→ **Material for this exercise**:
•••
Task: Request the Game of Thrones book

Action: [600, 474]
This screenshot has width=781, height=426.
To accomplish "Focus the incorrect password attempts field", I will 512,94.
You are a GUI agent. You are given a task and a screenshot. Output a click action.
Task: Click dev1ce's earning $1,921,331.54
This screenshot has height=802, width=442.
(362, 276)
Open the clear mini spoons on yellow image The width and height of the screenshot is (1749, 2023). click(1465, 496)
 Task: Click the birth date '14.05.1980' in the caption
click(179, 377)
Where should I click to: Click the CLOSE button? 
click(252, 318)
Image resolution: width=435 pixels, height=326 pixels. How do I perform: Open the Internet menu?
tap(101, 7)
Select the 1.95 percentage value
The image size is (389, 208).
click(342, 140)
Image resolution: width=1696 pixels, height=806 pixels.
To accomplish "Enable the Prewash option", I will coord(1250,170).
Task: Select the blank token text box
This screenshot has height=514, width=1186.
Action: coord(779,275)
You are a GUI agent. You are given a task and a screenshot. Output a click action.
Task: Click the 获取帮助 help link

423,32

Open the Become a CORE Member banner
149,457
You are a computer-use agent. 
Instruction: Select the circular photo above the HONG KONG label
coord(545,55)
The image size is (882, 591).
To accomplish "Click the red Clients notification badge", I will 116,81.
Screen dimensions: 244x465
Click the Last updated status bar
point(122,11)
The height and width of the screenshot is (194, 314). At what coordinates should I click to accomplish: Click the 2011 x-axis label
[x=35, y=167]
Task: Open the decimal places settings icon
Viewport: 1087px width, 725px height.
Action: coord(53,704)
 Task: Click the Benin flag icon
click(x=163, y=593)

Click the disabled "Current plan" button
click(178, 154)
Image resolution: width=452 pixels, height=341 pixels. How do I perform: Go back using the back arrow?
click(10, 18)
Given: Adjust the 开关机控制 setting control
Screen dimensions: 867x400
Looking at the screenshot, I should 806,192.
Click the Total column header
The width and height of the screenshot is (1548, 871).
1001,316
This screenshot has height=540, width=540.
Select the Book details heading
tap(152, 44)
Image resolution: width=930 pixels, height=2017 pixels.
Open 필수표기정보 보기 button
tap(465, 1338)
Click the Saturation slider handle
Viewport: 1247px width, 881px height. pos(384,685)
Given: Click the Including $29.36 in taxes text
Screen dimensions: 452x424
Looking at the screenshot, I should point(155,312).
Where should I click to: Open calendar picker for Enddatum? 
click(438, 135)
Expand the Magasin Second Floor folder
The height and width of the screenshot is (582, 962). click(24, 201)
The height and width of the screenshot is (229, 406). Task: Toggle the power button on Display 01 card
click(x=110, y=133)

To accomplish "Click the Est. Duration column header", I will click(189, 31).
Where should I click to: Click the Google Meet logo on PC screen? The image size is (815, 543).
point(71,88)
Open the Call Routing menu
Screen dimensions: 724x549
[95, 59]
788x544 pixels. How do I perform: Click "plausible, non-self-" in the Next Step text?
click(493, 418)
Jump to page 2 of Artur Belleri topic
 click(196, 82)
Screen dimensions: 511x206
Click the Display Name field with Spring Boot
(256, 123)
•••
→ **What you will do**:
This exercise needs each record retyped exactly as shown.

→ **Exercise output**:
Task: Request the Game of Thrones book

Action: [600, 474]
This screenshot has width=781, height=426.
To accomplish "Focus the incorrect password attempts field", I will 512,94.
You are a GUI agent. You are given a task and a screenshot. Output a click action.
Task: Click dev1ce's earning $1,921,331.54
This screenshot has height=802, width=442.
(362, 276)
Open the clear mini spoons on yellow image The width and height of the screenshot is (1749, 2023). click(1465, 496)
 Task: Click the birth date '14.05.1980' in the caption
click(179, 377)
Where should I click to: Click the CLOSE button? 
click(252, 318)
Image resolution: width=435 pixels, height=326 pixels. How do I perform: Open the Internet menu?
tap(101, 7)
Select the 1.95 percentage value
The image size is (389, 208).
click(342, 140)
Image resolution: width=1696 pixels, height=806 pixels.
To accomplish "Enable the Prewash option", I will coord(1250,170).
Task: Select the blank token text box
This screenshot has height=514, width=1186.
Action: coord(779,275)
You are a GUI agent. You are given a task and a screenshot. Output a click action.
Task: Click the 获取帮助 help link

423,32

Open the Become a CORE Member banner
149,457
You are a computer-use agent. 
Instruction: Select the circular photo above the HONG KONG label
coord(545,55)
The image size is (882, 591).
To accomplish "Click the red Clients notification badge", I will 116,81.
Screen dimensions: 244x465
Click the Last updated status bar
point(122,11)
The height and width of the screenshot is (194, 314). At what coordinates should I click to accomplish: Click the 2011 x-axis label
[x=35, y=167]
Task: Open the decimal places settings icon
Viewport: 1087px width, 725px height.
Action: coord(53,704)
 Task: Click the Benin flag icon
click(x=163, y=593)

Click the disabled "Current plan" button
click(178, 154)
Image resolution: width=452 pixels, height=341 pixels. How do I perform: Go back using the back arrow?
click(10, 18)
Given: Adjust the 开关机控制 setting control
Screen dimensions: 867x400
Looking at the screenshot, I should 806,192.
Click the Total column header
The width and height of the screenshot is (1548, 871).
1001,316
This screenshot has height=540, width=540.
Select the Book details heading
tap(152, 44)
Image resolution: width=930 pixels, height=2017 pixels.
Open 필수표기정보 보기 button
tap(465, 1338)
Click the Saturation slider handle
Viewport: 1247px width, 881px height. pos(384,685)
Given: Click the Including $29.36 in taxes text
Screen dimensions: 452x424
Looking at the screenshot, I should point(155,312).
Where should I click to: Open calendar picker for Enddatum? 
click(438, 135)
Expand the Magasin Second Floor folder
The height and width of the screenshot is (582, 962). click(24, 201)
The height and width of the screenshot is (229, 406). Task: Toggle the power button on Display 01 card
click(x=110, y=133)

To accomplish "Click the Est. Duration column header", I will click(189, 31).
Where should I click to: Click the Google Meet logo on PC screen? The image size is (815, 543).
point(71,88)
Open the Call Routing menu
Screen dimensions: 724x549
[95, 59]
788x544 pixels. How do I perform: Click "plausible, non-self-" in the Next Step text?
click(493, 418)
Jump to page 2 of Artur Belleri topic
 click(196, 82)
Screen dimensions: 511x206
Click the Display Name field with Spring Boot
(256, 123)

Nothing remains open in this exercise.